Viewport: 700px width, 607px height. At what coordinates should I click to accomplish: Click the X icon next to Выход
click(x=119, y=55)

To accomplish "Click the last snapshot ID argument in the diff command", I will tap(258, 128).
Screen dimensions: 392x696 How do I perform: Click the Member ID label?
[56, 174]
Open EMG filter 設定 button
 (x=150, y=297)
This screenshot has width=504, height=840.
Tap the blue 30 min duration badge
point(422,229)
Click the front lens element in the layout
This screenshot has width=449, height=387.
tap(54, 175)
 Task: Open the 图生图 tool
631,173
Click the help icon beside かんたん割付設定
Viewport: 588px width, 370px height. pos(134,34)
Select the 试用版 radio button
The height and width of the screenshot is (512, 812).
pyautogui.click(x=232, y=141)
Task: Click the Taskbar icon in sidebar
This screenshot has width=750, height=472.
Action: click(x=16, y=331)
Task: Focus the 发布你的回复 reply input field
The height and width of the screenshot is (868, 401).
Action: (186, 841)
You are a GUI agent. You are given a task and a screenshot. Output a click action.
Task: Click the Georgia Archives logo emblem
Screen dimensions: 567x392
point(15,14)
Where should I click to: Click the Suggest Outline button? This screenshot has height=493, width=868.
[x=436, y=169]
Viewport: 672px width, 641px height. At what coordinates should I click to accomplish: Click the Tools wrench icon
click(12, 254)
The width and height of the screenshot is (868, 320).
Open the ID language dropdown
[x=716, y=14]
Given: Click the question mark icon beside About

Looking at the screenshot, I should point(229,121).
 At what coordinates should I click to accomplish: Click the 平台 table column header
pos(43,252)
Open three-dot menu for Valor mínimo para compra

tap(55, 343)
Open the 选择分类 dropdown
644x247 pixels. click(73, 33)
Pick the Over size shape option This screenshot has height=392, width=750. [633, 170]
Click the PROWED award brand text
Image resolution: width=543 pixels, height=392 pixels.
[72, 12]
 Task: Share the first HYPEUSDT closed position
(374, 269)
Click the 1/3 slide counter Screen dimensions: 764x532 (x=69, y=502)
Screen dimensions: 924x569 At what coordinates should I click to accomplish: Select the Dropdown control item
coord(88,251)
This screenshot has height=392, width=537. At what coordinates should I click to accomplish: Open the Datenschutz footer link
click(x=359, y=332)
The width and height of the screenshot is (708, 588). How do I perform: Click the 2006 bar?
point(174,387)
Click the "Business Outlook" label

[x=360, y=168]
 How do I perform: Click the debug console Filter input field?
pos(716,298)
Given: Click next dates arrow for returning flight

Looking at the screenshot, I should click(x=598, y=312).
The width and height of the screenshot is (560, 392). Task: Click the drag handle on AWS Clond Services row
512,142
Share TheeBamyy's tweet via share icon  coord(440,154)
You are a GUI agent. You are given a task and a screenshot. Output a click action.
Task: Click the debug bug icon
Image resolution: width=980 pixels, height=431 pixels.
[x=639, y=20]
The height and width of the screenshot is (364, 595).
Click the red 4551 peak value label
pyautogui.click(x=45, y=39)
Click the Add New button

Required work: Reproduce the whole of the records exactly, so that no line differs from the source above.

Task result:
Viewport: 700px width, 607px height. At what coordinates should I click to accomplish: Click the X icon next to Выход
click(x=119, y=55)

To accomplish "Click the last snapshot ID argument in the diff command", I will tap(258, 128).
Screen dimensions: 392x696 How do I perform: Click the Member ID label?
[56, 174]
Open EMG filter 設定 button
 (x=150, y=297)
This screenshot has width=504, height=840.
Tap the blue 30 min duration badge
point(422,229)
Click the front lens element in the layout
This screenshot has width=449, height=387.
tap(54, 175)
 Task: Open the 图生图 tool
631,173
Click the help icon beside かんたん割付設定
Viewport: 588px width, 370px height. pos(134,34)
Select the 试用版 radio button
The height and width of the screenshot is (512, 812).
pyautogui.click(x=232, y=141)
Task: Click the Taskbar icon in sidebar
This screenshot has width=750, height=472.
Action: click(x=16, y=331)
Task: Focus the 发布你的回复 reply input field
The height and width of the screenshot is (868, 401).
Action: (186, 841)
You are a GUI agent. You are given a task and a screenshot. Output a click action.
Task: Click the Georgia Archives logo emblem
Screen dimensions: 567x392
point(15,14)
Where should I click to: Click the Suggest Outline button? This screenshot has height=493, width=868.
[x=436, y=169]
Viewport: 672px width, 641px height. At what coordinates should I click to accomplish: Click the Tools wrench icon
click(12, 254)
The width and height of the screenshot is (868, 320).
Open the ID language dropdown
[x=716, y=14]
Given: Click the question mark icon beside About

Looking at the screenshot, I should point(229,121).
 At what coordinates should I click to accomplish: Click the 平台 table column header
pos(43,252)
Open three-dot menu for Valor mínimo para compra

tap(55, 343)
Open the 选择分类 dropdown
644x247 pixels. click(73, 33)
Pick the Over size shape option This screenshot has height=392, width=750. [633, 170]
Click the PROWED award brand text
Image resolution: width=543 pixels, height=392 pixels.
[72, 12]
 Task: Share the first HYPEUSDT closed position
(374, 269)
Click the 1/3 slide counter Screen dimensions: 764x532 (x=69, y=502)
Screen dimensions: 924x569 At what coordinates should I click to accomplish: Select the Dropdown control item
coord(88,251)
This screenshot has height=392, width=537. At what coordinates should I click to accomplish: Open the Datenschutz footer link
click(x=359, y=332)
The width and height of the screenshot is (708, 588). How do I perform: Click the 2006 bar?
point(174,387)
Click the "Business Outlook" label

[x=360, y=168]
 How do I perform: Click the debug console Filter input field?
pos(716,298)
Given: Click next dates arrow for returning flight

Looking at the screenshot, I should click(x=598, y=312).
The width and height of the screenshot is (560, 392). Task: Click the drag handle on AWS Clond Services row
512,142
Share TheeBamyy's tweet via share icon  coord(440,154)
You are a GUI agent. You are given a task and a screenshot. Output a click action.
Task: Click the debug bug icon
Image resolution: width=980 pixels, height=431 pixels.
[x=639, y=20]
The height and width of the screenshot is (364, 595).
Click the red 4551 peak value label
pyautogui.click(x=45, y=39)
Click the Add New button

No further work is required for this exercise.